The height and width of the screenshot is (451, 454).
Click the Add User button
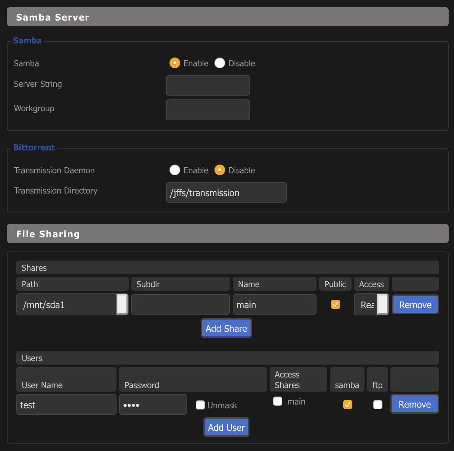click(226, 427)
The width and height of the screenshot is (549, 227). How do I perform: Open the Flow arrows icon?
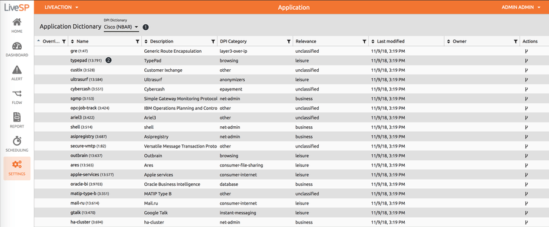pos(17,93)
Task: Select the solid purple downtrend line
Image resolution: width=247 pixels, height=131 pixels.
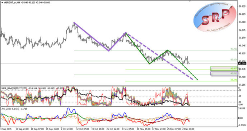Action: 91,37
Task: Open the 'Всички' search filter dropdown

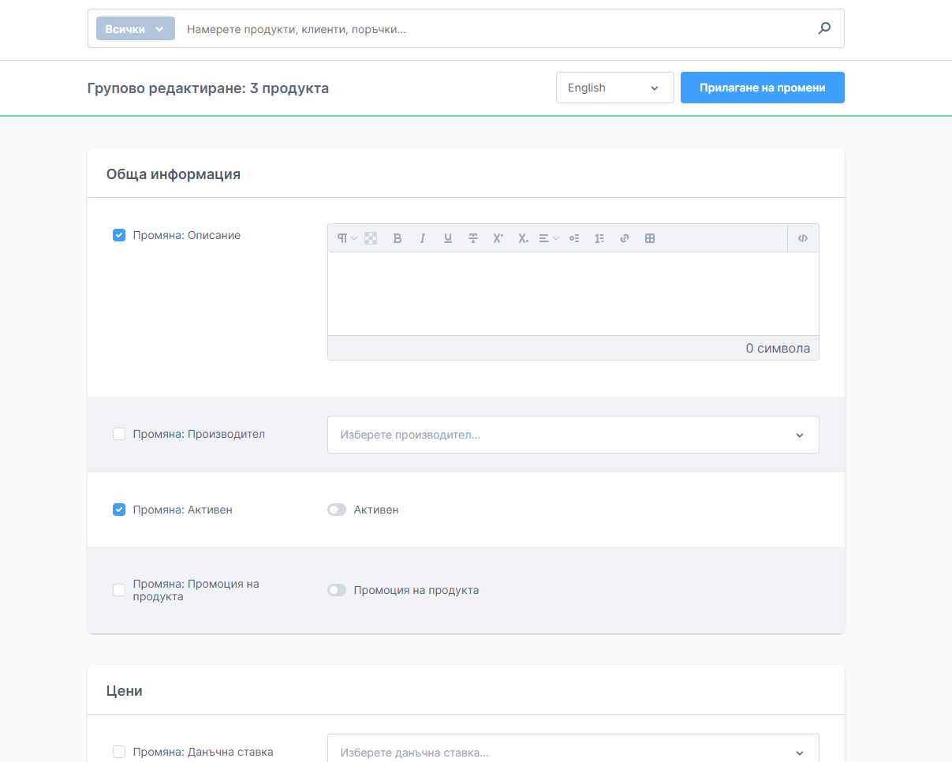Action: [135, 28]
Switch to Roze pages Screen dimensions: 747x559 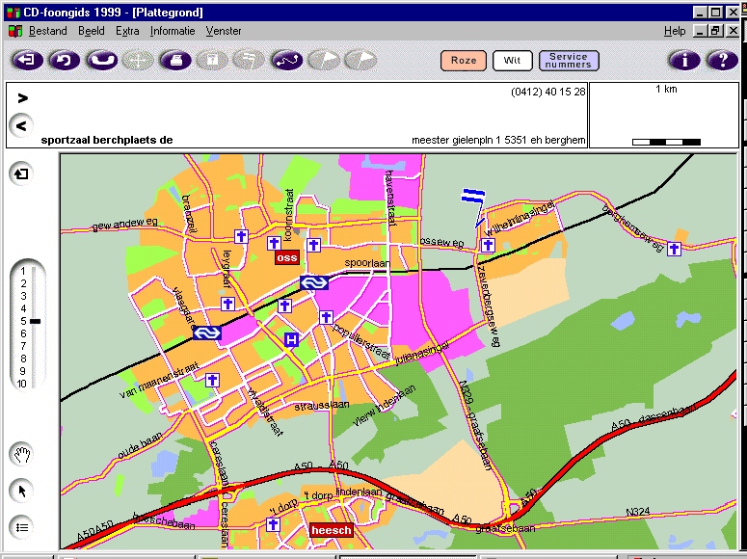click(464, 61)
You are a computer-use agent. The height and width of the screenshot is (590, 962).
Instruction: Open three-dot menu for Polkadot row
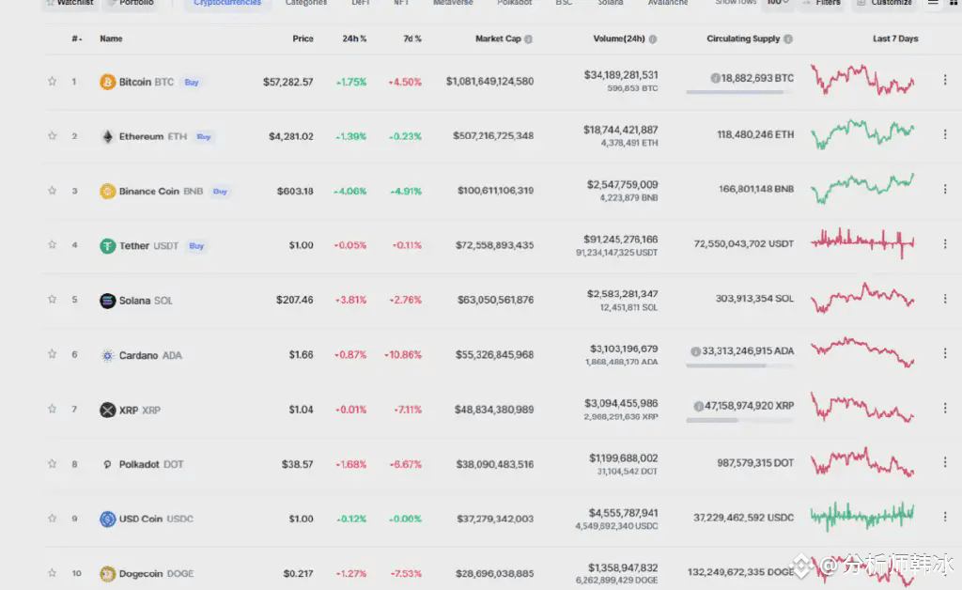click(x=945, y=462)
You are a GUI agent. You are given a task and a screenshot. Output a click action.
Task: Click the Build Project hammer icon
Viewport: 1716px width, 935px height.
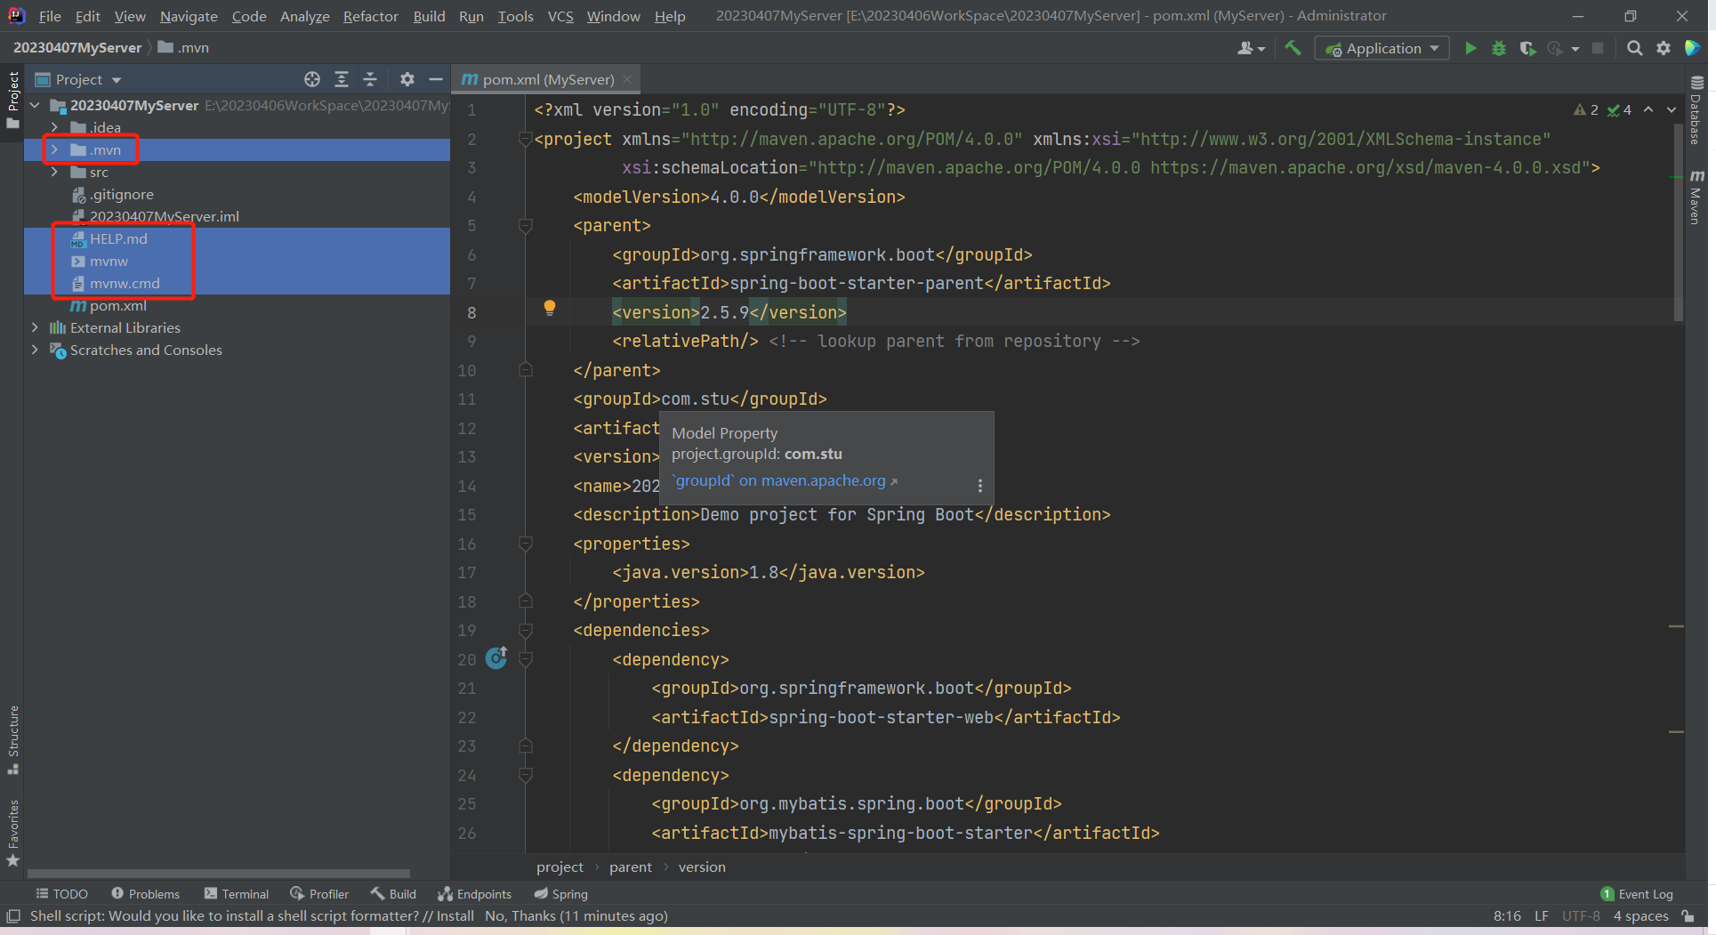pos(1293,49)
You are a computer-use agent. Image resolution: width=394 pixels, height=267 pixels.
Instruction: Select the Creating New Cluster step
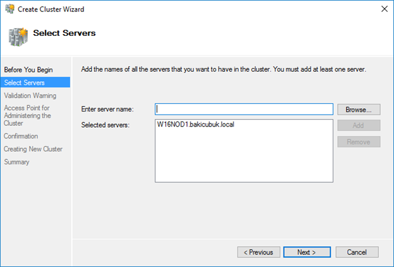click(33, 149)
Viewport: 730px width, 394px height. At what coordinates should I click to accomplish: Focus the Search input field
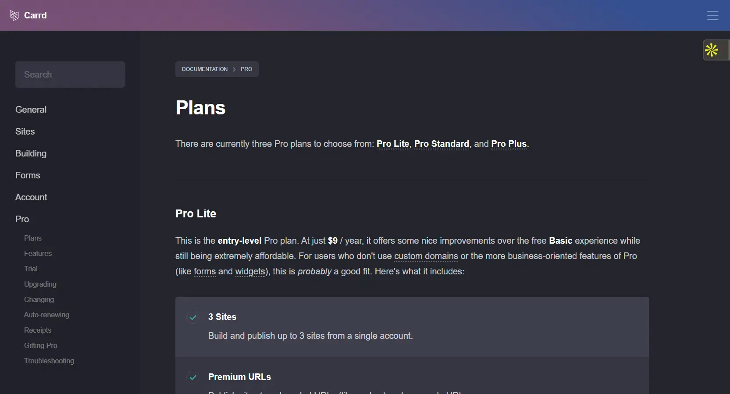(70, 75)
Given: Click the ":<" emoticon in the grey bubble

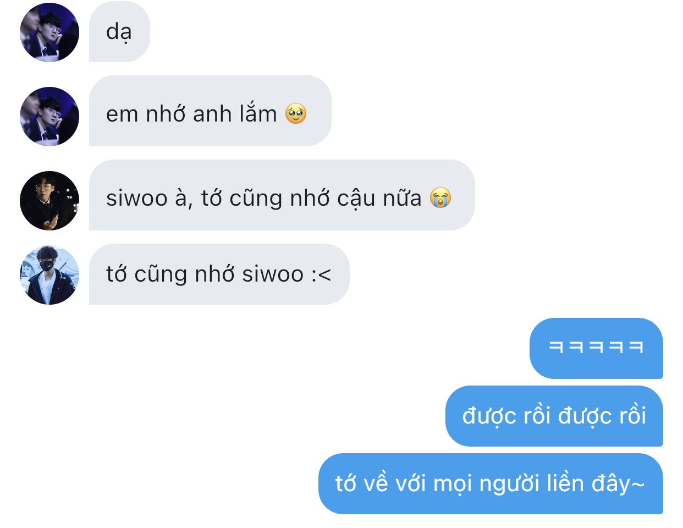Looking at the screenshot, I should [321, 274].
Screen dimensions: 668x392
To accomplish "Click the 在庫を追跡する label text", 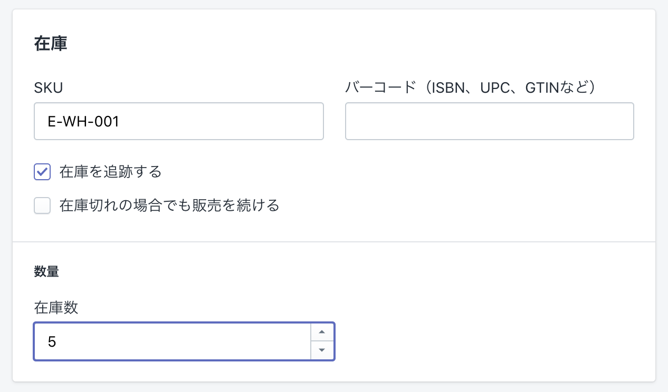I will pos(110,172).
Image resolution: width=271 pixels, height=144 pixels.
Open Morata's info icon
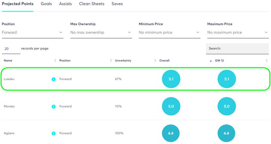(54, 106)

—————

Please say only the number of lines in the data that hold "agent".

» **Output for this task**: 3